**What to do**
Can you reproduce, word for word, the stretch of the survival analysis lecture notes from "1. In time series" through "fewer customers leaving)"?

**Document extract**
---*---

CPSC 330 Lecture 20: Survival analysis

Varada Kolhatkar

Focus on the breath!

Announcements

  • HW9 has been released (due on December 5th)
    • Almost there! You’ve got this! 😊
  • Midterm 2 grades were released last week.

Recap: iClicker questions

(iClicker) Exercise 20.1

Select all of the following statements which are TRUE.

    1. We need to be careful when splitting the data when working with time series data.
    1. Cross-validation in time series can be applied like in other machine learning tasks.
    1. In time series forecasting, the future value of a series can only be predicted based on its past values and cannot incorporate other variables.
    1. When we used RandomForestRegressor model on the POSIX time feature, it predicted a straight line on the test data because tree-based models are inherently unable to extrapolate (i.e., make predictions outside the range of the training data).

Customer churn

Customer churn, also known as customer attrition, refers to the phenomenon where customers or subscribers stop doing business with a company or service.

Monthly subscriber churn rates for various streaming services

Question: Is a smaller or a larger churn rate more desirable for a subscription-based company?

  • A smaller churn rate is better (means fewer customers leaving)
  • Lower churn = higher customer retention = more stable revenue

The challenge: Predicting when, not just whether

Imagine you work for a subscription-based telecom company.

  • Your team wants to predict when a customer will churn, not just whether they churn.
  • This helps the company:
    • Target retention strategies at the right time
    • Allocate resources efficiently to high-risk customers
    • Understand which factors accelerate or delay churn
  • Our goal: model time to churn while accounting for customers who haven’t churned yet.

---*---

**Records supplied**
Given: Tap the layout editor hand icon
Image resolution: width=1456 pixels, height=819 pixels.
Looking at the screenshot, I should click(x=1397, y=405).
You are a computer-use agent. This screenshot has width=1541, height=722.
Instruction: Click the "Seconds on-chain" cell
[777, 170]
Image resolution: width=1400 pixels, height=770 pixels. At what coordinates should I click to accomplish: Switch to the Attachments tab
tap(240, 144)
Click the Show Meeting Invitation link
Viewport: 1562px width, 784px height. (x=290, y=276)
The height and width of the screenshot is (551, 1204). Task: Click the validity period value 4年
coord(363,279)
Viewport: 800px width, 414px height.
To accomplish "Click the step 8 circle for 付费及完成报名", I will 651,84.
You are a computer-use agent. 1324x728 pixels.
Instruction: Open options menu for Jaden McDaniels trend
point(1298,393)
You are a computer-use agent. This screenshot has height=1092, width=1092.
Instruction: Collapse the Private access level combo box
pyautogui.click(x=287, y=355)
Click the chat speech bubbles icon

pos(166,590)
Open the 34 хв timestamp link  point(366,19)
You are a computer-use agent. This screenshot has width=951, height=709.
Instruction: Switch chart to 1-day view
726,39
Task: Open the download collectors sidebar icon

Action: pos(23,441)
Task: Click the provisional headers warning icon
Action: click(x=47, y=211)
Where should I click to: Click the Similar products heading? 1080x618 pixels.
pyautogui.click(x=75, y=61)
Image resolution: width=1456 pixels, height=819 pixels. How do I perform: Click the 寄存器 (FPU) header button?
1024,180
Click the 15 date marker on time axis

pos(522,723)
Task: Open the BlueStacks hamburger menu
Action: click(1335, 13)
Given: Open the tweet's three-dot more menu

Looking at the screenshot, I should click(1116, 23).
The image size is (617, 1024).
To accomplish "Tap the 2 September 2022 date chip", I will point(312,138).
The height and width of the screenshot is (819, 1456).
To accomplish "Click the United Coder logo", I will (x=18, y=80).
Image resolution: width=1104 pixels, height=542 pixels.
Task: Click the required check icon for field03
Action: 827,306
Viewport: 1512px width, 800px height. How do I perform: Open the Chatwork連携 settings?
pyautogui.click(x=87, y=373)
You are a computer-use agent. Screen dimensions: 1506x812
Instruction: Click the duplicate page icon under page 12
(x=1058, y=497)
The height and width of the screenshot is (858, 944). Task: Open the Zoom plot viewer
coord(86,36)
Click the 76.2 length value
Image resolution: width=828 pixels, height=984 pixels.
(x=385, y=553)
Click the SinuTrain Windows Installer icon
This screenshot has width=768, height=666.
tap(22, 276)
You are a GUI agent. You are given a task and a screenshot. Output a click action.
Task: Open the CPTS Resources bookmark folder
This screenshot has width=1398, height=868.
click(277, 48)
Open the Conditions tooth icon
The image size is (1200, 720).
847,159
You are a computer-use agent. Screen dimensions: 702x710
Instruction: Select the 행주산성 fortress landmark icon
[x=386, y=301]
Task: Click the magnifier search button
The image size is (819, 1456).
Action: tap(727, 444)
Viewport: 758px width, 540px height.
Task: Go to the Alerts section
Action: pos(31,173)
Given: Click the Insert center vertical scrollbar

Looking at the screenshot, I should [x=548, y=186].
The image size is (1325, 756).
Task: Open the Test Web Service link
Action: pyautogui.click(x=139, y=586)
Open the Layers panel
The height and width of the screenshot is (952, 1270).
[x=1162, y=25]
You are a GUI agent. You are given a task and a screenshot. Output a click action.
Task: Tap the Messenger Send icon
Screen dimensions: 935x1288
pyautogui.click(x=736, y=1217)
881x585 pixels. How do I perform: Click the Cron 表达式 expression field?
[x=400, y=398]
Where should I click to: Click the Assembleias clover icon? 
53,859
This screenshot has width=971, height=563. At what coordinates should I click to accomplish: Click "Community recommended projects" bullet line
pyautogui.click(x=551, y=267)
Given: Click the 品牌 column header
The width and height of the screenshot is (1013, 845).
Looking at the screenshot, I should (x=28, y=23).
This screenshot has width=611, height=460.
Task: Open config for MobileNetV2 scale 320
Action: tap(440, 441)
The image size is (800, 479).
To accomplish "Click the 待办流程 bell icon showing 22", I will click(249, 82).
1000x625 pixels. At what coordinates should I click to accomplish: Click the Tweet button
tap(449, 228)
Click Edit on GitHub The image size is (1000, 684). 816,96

---*---

**Result for this exercise**
1. In time series forecasting, the future value of a series can only be predicted based on its past values and cannot incorporate other variables.
    1. When we used RandomForestRegressor model on the POSIX time feature, it predicted a straight line on the test data because tree-based models are inherently unable to extrapolate (i.e., make predictions outside the range of the training data).

Customer churn

Customer churn, also known as customer attrition, refers to the phenomenon where customers or subscribers stop doing business with a company or service.

Monthly subscriber churn rates for various streaming services

Question: Is a smaller or a larger churn rate more desirable for a subscription-based company?

  • A smaller churn rate is better (means fewer customers leaving)